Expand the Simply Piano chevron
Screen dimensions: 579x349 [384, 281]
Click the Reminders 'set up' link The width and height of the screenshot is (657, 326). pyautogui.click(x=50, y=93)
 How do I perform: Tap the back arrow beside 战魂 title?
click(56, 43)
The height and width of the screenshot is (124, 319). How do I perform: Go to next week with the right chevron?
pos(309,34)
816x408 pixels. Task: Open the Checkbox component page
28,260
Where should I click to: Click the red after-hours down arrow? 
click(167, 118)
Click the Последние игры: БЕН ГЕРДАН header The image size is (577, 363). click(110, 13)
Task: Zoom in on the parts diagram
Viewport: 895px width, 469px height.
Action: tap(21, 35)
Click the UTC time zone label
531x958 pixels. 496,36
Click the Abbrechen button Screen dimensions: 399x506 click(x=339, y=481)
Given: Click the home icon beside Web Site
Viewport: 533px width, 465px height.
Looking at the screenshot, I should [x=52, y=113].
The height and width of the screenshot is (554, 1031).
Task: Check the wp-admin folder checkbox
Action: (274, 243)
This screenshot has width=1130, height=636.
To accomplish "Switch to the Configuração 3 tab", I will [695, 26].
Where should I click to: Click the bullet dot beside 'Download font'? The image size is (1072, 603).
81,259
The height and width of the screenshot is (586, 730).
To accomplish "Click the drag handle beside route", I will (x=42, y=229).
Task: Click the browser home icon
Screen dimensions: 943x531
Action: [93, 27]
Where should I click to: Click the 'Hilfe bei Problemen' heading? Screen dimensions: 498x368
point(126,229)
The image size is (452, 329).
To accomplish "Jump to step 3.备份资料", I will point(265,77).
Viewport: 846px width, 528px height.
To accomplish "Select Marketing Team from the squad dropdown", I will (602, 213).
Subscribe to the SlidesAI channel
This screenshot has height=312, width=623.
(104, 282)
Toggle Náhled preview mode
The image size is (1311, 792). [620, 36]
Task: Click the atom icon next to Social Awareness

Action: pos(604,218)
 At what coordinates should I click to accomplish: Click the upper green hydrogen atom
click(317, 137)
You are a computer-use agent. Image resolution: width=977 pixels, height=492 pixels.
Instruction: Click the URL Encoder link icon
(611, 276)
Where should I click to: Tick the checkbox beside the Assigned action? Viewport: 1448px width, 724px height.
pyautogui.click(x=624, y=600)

Work instructions> Please pick out each line above that contains the word "dimensions" and copy it.

In response>
Screen dimensions: 579x349 [384, 281]
Click the Abbrechen button Screen dimensions: 399x506 click(x=339, y=481)
Screen dimensions: 943x531
Where should I click to: Click the 'Hilfe bei Problemen' heading? Screen dimensions: 498x368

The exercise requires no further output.